Ricoh Gerbl ist eine Schrift- und Bildkünstlerin, die sich ihren Wort- und Malerwelten, bis hin zur Fotografie, vollkommen ausliefert, wenn sie an ihnen arbeitet. Sie begann mit der Fotografie, erweiterte sich danach in die Malerei hinein und gelangte schließlich in die Schriftstellerei. Sie sagt, dass sie sich „beim Schreiben nicht nur mit dem Text herumschlagen muss, mit dem Inhalt, der Schreibweise, sondern auch mit mir, um überhaupt an den Text heranzukommen.“
In der bildenden Kunst ist bei mir das „zentrales Thema die ‚Pfropfung‘, was heißt, ich füge Disparates ineinander. In meinen künstlerischen Arbeiten wende ich diesen Begriff auf zwischenmenschlichen Verhaltensweisen an. Entweder stelle ich Situationen her, oder ich fotografiere in Szene gesetzte Momente, in denen ein Übergriff oder eine Veredelung, oder auch beides stattfindet.“
Als tieferes Motiv hinter ihrer Kunstproduktion sieht sie Situationen, in denen sie keine Ordnung findet, die sie zufrieden stellt. Sie beginnt dann damit, auch immer mit einem gewissen Zwang verbunden, umzuordnen: Dinge, Inhalte anders zusammenzustellen. Und wenn sie eine neue Ordnung gefunden hat, die für sie mehr greift, dann macht sie das glücklich. Solange bis es wieder jemand gibt, für den diese Ordnung nicht greift und alles wieder von vorne beginnt.

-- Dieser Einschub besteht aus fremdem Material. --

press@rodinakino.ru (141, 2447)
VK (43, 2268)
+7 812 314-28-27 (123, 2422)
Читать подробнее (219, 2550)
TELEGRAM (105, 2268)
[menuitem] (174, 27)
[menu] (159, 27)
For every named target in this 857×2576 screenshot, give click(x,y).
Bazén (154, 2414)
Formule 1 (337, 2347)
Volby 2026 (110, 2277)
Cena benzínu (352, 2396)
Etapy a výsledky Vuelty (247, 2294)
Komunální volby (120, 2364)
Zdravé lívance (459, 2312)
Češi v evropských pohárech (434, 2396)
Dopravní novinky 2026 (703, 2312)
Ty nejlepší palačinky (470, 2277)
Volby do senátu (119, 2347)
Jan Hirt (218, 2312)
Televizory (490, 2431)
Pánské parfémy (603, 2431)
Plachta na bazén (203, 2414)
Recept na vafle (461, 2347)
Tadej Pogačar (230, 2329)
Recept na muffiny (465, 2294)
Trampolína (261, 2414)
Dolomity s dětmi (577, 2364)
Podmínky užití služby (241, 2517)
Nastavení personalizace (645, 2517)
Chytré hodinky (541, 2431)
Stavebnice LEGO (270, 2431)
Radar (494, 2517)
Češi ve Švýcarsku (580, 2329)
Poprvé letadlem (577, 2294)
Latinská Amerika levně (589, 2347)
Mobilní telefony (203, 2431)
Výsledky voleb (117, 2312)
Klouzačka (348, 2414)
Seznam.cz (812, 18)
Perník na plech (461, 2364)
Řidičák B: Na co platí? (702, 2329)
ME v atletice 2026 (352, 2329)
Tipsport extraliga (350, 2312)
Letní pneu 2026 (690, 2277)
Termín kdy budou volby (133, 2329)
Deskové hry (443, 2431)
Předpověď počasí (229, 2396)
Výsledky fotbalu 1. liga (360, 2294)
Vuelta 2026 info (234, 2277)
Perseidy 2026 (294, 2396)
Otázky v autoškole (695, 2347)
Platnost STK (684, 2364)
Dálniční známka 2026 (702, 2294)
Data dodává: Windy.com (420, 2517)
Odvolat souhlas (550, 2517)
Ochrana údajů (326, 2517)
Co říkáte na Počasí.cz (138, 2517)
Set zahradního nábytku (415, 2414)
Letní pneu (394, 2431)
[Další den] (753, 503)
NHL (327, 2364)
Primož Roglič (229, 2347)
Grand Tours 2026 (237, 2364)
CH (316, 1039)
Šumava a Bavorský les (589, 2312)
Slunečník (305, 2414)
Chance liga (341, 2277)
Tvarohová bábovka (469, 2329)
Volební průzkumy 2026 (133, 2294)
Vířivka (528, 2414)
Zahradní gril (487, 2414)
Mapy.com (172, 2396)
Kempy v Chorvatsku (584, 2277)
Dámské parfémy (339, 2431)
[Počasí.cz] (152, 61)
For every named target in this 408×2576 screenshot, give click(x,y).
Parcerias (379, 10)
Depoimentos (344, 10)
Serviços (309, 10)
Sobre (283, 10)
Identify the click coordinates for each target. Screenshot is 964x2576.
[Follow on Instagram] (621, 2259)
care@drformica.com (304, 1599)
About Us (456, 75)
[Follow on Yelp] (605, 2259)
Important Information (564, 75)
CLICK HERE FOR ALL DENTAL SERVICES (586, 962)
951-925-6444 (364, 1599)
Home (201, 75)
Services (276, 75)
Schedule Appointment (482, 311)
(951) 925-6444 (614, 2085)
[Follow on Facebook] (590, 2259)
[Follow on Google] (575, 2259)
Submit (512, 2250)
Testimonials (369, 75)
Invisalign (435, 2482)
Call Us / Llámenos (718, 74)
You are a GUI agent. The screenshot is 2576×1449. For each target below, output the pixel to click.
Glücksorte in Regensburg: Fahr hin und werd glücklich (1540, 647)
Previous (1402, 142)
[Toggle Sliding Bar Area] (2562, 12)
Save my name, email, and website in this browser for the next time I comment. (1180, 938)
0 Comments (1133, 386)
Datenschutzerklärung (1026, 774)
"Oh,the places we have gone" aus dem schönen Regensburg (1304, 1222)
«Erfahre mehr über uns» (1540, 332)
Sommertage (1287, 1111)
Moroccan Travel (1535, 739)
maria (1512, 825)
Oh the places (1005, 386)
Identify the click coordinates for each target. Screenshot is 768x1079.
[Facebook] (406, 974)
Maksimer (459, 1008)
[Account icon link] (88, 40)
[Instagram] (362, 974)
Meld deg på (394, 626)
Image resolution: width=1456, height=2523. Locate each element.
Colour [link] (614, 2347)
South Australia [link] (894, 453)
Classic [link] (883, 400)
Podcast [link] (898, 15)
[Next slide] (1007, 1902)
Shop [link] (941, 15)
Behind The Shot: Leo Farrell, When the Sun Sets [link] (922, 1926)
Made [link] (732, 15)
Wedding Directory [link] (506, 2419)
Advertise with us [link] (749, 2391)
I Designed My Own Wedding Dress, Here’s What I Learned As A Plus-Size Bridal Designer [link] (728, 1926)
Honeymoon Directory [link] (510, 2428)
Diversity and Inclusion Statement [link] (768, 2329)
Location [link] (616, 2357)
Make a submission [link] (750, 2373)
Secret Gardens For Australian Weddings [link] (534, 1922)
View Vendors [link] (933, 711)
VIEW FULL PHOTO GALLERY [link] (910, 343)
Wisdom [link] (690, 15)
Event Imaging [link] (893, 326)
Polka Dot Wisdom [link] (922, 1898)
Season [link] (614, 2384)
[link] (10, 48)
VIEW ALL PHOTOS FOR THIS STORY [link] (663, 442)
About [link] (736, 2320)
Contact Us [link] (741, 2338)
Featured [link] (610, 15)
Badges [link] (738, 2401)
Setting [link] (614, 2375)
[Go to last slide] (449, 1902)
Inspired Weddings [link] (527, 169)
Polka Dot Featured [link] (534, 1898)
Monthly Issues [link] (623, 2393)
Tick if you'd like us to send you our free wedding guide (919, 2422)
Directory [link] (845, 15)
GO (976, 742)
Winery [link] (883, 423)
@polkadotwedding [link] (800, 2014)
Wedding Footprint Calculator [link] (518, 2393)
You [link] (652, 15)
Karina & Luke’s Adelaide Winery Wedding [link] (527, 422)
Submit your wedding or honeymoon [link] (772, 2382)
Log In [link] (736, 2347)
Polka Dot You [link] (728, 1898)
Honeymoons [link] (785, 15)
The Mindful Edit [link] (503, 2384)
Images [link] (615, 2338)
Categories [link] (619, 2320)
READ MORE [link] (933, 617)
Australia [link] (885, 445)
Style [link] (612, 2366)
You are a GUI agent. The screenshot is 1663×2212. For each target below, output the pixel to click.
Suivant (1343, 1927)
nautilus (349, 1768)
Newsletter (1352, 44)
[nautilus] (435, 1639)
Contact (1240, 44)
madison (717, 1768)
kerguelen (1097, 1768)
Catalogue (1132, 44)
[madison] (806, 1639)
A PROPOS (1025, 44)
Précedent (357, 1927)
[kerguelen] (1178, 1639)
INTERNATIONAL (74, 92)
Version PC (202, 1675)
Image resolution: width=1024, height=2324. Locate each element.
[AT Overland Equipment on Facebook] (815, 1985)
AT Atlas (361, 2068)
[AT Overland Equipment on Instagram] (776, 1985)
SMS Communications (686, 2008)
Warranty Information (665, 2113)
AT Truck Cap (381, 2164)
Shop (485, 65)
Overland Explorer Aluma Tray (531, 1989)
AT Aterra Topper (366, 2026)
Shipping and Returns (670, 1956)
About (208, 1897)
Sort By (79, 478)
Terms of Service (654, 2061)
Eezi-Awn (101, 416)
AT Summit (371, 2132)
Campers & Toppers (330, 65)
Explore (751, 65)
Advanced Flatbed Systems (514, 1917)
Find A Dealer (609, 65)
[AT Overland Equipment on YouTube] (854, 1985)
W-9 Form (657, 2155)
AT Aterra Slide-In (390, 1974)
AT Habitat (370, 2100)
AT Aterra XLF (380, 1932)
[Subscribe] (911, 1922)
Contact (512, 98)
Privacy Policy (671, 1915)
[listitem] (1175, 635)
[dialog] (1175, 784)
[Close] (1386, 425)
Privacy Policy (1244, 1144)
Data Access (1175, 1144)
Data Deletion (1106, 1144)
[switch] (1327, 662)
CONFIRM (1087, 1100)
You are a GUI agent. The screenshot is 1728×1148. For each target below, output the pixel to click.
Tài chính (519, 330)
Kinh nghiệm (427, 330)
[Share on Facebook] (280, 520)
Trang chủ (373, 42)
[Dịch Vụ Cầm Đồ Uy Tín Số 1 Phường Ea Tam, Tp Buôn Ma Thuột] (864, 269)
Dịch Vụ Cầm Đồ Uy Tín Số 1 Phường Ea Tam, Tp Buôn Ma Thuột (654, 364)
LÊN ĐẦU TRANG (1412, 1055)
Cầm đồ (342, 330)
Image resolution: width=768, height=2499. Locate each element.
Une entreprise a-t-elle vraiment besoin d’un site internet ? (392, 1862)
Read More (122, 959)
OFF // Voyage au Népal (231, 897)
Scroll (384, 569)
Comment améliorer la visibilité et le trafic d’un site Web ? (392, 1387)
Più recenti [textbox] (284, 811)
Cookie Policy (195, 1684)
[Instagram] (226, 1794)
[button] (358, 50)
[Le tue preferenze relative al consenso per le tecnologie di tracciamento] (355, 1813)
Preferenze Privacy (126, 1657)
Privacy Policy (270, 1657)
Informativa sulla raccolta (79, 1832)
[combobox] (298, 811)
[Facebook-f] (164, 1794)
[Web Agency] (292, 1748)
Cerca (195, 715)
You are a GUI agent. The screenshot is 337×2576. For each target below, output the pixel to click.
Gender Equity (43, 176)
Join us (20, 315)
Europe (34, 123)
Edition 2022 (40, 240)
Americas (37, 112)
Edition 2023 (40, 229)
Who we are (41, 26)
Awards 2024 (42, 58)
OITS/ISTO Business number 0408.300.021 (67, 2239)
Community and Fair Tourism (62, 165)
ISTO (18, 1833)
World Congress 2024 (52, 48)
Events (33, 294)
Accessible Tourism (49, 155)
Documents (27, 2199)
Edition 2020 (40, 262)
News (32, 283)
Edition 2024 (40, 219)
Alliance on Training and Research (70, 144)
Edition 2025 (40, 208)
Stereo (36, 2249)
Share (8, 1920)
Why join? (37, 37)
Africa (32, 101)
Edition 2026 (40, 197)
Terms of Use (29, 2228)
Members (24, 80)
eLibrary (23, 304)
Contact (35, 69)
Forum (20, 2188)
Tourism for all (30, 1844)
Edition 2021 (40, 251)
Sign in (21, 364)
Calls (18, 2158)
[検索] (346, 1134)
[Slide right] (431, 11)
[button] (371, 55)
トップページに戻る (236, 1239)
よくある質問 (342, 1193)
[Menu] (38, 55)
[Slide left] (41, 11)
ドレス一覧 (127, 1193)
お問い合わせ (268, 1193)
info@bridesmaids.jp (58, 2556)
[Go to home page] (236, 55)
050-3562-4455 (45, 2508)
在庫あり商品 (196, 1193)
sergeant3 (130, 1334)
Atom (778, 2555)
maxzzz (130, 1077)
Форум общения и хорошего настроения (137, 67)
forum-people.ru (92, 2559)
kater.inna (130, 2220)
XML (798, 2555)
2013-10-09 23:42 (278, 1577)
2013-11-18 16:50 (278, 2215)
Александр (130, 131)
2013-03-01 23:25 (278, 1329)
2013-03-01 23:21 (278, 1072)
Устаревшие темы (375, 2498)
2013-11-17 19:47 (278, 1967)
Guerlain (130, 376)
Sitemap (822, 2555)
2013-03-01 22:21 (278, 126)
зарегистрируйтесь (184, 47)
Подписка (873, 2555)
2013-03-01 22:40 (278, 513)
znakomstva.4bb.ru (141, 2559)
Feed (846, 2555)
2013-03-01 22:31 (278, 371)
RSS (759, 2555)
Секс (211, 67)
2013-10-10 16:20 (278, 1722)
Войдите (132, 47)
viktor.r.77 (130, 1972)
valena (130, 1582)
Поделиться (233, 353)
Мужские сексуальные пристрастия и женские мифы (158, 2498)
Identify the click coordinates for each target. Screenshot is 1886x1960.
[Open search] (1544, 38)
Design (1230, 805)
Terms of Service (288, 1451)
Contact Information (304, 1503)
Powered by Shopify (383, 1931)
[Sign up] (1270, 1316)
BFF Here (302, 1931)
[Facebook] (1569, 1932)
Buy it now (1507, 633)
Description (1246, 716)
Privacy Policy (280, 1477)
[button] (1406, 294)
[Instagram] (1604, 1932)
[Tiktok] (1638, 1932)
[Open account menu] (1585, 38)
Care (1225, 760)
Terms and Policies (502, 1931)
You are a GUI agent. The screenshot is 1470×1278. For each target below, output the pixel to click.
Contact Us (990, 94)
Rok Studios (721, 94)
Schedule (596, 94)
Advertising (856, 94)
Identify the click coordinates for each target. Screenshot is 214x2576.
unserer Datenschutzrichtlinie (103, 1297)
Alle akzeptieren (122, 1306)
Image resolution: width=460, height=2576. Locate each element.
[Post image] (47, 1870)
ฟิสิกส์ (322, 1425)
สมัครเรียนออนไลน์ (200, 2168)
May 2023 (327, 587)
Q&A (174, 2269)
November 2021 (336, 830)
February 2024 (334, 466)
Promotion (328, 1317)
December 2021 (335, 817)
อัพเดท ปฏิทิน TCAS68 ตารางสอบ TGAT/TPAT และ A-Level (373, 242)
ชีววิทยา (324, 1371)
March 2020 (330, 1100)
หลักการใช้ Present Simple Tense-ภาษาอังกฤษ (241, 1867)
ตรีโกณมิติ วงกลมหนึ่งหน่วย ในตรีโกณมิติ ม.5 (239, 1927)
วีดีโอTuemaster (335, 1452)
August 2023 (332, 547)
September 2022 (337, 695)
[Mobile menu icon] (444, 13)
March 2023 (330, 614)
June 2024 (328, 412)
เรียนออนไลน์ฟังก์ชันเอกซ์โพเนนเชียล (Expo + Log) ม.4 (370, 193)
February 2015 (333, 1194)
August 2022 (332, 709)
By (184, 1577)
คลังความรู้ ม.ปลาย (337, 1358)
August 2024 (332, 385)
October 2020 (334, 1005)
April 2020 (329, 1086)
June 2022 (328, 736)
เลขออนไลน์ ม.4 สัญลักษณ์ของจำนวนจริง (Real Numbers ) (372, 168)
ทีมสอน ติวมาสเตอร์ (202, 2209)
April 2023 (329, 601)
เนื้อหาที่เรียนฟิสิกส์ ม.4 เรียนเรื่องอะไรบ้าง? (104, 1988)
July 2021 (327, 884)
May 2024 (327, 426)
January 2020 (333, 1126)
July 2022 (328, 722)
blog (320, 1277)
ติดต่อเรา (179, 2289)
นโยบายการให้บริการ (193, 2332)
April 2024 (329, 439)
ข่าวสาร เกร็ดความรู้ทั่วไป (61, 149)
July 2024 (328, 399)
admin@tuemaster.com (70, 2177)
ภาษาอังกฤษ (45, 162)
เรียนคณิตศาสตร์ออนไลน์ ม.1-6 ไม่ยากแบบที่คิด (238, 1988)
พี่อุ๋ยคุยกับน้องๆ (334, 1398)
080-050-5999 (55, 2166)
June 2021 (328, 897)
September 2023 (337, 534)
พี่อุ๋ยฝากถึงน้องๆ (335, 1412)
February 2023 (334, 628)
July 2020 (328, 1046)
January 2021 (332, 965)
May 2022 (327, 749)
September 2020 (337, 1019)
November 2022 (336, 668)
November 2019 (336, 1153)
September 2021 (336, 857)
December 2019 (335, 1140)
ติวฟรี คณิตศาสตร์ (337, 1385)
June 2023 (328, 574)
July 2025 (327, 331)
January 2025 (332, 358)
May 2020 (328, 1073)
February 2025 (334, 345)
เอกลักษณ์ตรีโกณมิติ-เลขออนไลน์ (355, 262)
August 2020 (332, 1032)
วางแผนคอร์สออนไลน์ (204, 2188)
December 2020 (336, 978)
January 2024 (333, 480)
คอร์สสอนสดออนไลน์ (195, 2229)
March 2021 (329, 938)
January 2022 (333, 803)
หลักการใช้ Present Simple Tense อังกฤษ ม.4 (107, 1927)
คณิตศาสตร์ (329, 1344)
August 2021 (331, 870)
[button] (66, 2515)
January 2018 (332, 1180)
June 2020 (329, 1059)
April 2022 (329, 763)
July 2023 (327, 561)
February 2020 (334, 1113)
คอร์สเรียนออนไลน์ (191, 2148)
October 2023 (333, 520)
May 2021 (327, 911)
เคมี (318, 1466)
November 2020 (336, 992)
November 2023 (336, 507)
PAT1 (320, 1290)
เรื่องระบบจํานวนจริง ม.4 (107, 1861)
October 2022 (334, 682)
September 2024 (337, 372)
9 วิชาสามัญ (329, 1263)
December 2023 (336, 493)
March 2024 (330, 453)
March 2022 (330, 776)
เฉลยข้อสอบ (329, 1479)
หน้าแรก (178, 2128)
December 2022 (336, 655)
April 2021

Sie fühlt sich In der Literatur von der Vorgehensweise des Fotografierens beeinflusst: „Mich interessiert das Ausschnitthafte, das Einfangen und Beschreiben eines Moments. Die fotografische Aufnahme ist das technische Festhalten eines aus einer Bewegung kommenden Moments. Eine Stadtaufnahme, die es im Leben so nicht gibt, weil das Leben nicht stehen bleiben kann. Das Einfangen von Bewegung im Sinne von Vorher und Nachher, ist, anders als im Film, in der Fotografie nicht möglich. In meinen Texten verhält sich das auch so; es findet keine Bewegung statt.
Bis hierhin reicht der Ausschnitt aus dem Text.